• **COMPLETE THE FOLLOWING**:
**A)** In the passage on people-pleasing and accusations of selfishness, list every area of her life where the writer says Christian women like her couldn't refuse demands without serious penalties from the tribe.
**B)** Proceed with the passage on people-pleasing and accusations of selfishness, writing the section that follows its final heading.

• **GIVEN PASSAGE**:
━━━━━━━━━━━━━━━━━━━━━━━━━━━━━━
When I had a legitimate need, those same men laughed at it, mocked it, scorned it, belittled it, gaslighted it into nonexistence, and then denigrate me for having it. And that’s if they didn’t just ignore it. However, if I insisted on meeting my own needs or expressed anger about the injustices I routinely faced, out came their attempts to cow me back into line. They deployed the biggest guns my religion possessed for controlling women: accusations of selfishness.
Don’t imagine for a heartbeat that my peers and leaders took my struggle toward consciousness with grace.
I don’t think Christian culture deals well with people asserting themselves or their needs or standing apart from the herd. Indeed, I represented a threat to the entire hierarchy.
Thus, my tribe needed to deal with me with swiftly and decisively.
What “Selfish” Really Means, in Christianese.
Nothing about the Christian concept of self-sacrifice is really healthy, taken to extremes (but then, what is?). Over time I saw that people-pleasing looked a lot like codependence and that I was slowly losing myself, drowning in a sea of others’ needs and wants–many conflicting and contradictory, many impossible to fulfill without hurting myself emotionally or physically. Like many Christian women, I couldn’t refuse demands on my time, body, or emotions without incurring serious penalties from the tribe. No street-legal ways existed to do it.
More than that, though, when a Christian reprimands someone for not people-pleasing enough, some complex power dynamics are at work. The people doing the reprimanding consider themselves to be in a superior position compared to the person they seek to control. The accusation itself functions as their pointed reminder of the proper social order–as well as representing a demand for compliance.
As for myself, as for my own needs, my leaders taught me to lean on “Jesus” to help me meet everybody else’s needs and still somehow scrape through without losing my mind.
But Jesus was nowhere to be found.
Slowly I began to assert myself.
Those around me were startled and didn’t like it–Biff especially–but it got easier and easier every time to refuse their demands.
Soon enough, I began to laugh at those who denounced me as “selfish,” since I’d already worked out the secret code behind that accusation. It was painfully obvious to me at that point that I was being manipulated and controlled! I already knew that if I gave and gave and gave, those around me would happily take and take and take till I’d withered clean away–simply because they could.
See, not only was “Jesus” not magically making it possible for me to give past my capacity, he also wasn’t stopping anybody from taking advantage of me. Even worse, I’d been promised many times that if I became a people-pleaser that I’d be treated well and protected by my leaders and husband. In lived reality, I discovered that the opposite was what actually happened.
People don’t value what’s given to them for free; they learn to treat with contempt those who don’t treat themselves with respect.
Who’d’a thunk that the only person watching out for me was me?–And that if I wasn’t doing the job, then nobody else was going to do it for me?
Color me shocked!
The Failure of People Pleasing.
━━━━━━━━━━━━━━━━━━━━━━━━━━━━━━
• **MATERIAL SHOWN**:
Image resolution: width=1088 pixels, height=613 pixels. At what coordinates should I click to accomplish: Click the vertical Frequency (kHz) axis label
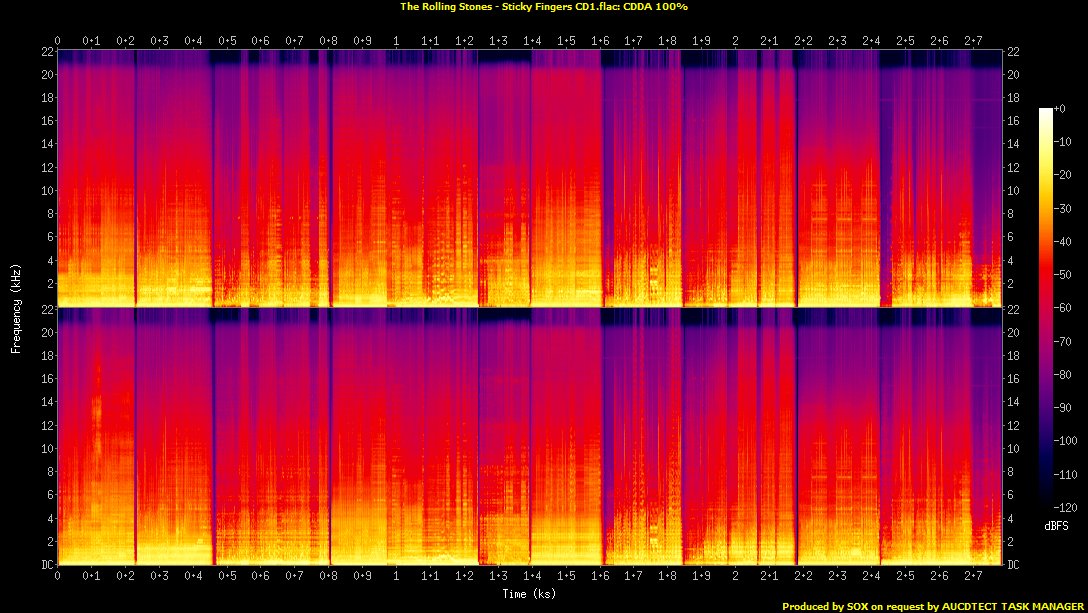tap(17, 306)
━━━━━━━━━━━━━━━━━━━━━━━━━━━━━━
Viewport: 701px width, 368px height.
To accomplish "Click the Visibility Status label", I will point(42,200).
━━━━━━━━━━━━━━━━━━━━━━━━━━━━━━
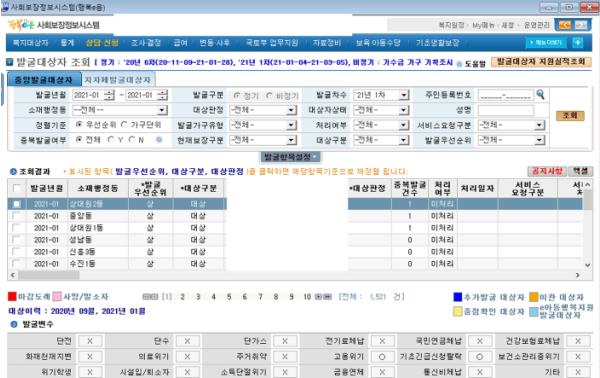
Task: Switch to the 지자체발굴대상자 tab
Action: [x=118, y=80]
━━━━━━━━━━━━━━━━━━━━━━━━━━━━━━
• **WRITTEN RESPONSES**:
**A)** time, body, emotions

**B)**
I wasn’t buying my way into emotional safety or impressing anybody with how incredibly nice and sweet I was. Instead, I was just turning into a doormat and wasting my finite lifetime giving myself a serious psychological disorder to benefit people who only cared about what I could do for them.
I’d focused so much on being a “helpmeet” that I barely had any idea who I was when I deconverted or what I enjoyed or wanted from my life.
Christianity had taught me my entire life that my value lay in how others valued me. Finding my own value and learning to set limits on what I could and couldn’t do for others was difficult, but I got there in the end through trial and error–and despite everything Christianity put in my way to stop me.
Now I know: if people ask me to do something and then accuse me of selfishness if I refuse, then I made the right decision.
Now I know: nobody possesses a right or expectation to my time, resources, or energy.
And now I know: it’s okay to take time for myself, to assert my needs, to ask for help, to say I’m overextended, or to object to unfair or poor treatment.
And At Last: Moving Past People Pleasing.
I still like serving others and do so often–ironically, probably more than I did as a Christian and with a more joyous heart. Now, however, I do it on my own terms and with my own abilities and time constraints in mind.
Could I have figured out how to do that even as a Christian? Sure, maybe in some other flavor of the religion. I’m sure lots of Christians manage the trick. However, a sizeable culture within Christianity praises self-sacrifice to the point where people get threatened with Hell if they don’t comply. And it’s a testament to how non-divine and non-benevolent the religion itself is, in my opinion, that Christianity doesn’t grant more compassionate Christians any tools at all to put a hard brake on their abusive peers and leaders.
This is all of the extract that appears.